● **ASSIGNMENT**:
According to the review of the film Ma mère below, where does the film take place?

In Ma mère, gifted writer-director Christophe Honoré creates a moody, ethereal adaptation of Georges Bataille’s novel of the same name. Bataille’s much-debated work, consumed with transgressive sexuality and the casual abrogation of conventional morality, is difficult to film; the story is deeply literary, period-specific and seemingly static.

Honoré has brilliantly isolated the elements of the book that still have the power to shock us and disengage our moral certainties. Honoré also has the extraordinary gift here of Isabelle Huppert in the lead role. Easily the most daring actress of her generation, Huppert has found a signature role as the mother in question and it fits her like a glove. At once nurturing and highly sexual, her complex moral choices are not only credible, but somehow perversely inevitable.

Ma mère takes place in the Canary Islands, where the film’s family shares a home. The mother Hélène, cool and in charge, and her teenaged son Pierre (Louis Garrel), a pious Catholic back from boarding school, discuss his father’s infidelity; the next they hear, he is dead in a car crash, Héléne launches into a wild series of parties, gradually involving her son in her drug- drink- and, especially, sex-fuelled nights out.

When she mysteriously goes away, her son is left in the care of her mistress Réa (Joana Preiss) and Hansi (Emma de Caunes), an icy blonde sadist with whom he falls in love. As the film evolves, we realize that this is a period of initiation for the young man until his mother can return and fully bring him to sexual maturity and adulthood.

To say that the film is perverse would completely miss the point. With Ma mère, Honoré has created a complete and separate universe, one governed by its own moral rules, totally understandable and totally divorced from the silly strictures—represented in the film by a group of British tourists—of conventional behaviour. The result is a daring and profound vision of our deepest selves.

● **Items stored from a collection**:
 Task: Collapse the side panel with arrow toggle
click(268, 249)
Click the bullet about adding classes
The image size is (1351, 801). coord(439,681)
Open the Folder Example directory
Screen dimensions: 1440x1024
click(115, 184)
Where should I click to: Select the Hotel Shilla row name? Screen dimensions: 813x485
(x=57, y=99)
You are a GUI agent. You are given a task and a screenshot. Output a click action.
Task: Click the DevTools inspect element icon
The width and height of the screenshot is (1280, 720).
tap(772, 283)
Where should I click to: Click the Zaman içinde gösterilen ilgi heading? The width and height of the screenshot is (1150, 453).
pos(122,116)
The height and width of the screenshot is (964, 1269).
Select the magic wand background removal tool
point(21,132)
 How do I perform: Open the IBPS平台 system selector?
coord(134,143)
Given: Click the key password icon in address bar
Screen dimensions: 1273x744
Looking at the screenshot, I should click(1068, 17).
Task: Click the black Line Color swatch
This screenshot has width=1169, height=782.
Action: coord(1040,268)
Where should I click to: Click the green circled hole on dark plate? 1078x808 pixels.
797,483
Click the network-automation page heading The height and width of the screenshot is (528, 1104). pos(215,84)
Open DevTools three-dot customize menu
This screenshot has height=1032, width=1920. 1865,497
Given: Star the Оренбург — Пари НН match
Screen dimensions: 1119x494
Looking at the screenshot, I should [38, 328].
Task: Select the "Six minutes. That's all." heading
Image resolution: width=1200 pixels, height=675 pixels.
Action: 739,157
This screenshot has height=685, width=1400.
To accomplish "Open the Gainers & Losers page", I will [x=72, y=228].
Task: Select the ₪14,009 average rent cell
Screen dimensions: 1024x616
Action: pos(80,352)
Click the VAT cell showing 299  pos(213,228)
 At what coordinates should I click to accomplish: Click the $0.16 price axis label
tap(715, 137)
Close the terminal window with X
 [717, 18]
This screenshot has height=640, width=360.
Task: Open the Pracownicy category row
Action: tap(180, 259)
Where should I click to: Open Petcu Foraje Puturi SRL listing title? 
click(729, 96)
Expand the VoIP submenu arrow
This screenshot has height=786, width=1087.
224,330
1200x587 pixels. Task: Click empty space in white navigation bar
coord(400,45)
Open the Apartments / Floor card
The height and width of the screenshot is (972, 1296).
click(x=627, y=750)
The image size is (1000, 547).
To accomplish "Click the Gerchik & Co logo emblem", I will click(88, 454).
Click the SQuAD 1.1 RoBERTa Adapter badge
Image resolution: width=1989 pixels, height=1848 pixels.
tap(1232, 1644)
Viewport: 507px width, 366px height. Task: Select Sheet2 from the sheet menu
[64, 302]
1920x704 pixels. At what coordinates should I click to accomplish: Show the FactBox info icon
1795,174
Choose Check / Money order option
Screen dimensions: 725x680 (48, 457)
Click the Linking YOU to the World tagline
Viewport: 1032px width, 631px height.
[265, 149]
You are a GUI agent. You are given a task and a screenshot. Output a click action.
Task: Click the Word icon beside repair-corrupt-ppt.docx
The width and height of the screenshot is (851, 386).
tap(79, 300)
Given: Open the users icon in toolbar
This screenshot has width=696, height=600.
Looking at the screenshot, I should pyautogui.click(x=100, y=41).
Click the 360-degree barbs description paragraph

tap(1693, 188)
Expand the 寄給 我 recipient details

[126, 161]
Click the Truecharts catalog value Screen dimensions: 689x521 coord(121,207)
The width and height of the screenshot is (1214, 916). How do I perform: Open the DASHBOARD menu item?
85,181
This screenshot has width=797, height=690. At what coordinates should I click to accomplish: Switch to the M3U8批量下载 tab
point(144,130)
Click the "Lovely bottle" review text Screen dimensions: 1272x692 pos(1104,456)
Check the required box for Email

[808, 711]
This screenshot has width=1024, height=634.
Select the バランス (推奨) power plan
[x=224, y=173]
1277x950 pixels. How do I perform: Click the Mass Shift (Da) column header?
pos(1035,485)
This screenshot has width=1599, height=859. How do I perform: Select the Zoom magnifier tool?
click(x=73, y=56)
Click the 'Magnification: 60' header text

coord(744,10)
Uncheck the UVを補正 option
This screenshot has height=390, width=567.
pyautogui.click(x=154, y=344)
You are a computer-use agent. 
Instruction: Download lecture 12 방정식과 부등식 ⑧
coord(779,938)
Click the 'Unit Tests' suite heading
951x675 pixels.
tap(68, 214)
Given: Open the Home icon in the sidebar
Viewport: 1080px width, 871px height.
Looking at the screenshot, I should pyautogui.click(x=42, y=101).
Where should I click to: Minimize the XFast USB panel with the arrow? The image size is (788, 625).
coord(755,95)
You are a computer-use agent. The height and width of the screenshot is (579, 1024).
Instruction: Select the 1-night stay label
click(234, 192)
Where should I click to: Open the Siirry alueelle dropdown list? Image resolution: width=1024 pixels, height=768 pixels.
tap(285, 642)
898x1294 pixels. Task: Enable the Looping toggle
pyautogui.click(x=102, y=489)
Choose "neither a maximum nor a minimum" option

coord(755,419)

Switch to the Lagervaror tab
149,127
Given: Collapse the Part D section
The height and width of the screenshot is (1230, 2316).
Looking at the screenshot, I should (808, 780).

● **SOLUTION FOR THIS EXERCISE**:
In the Canary Islands.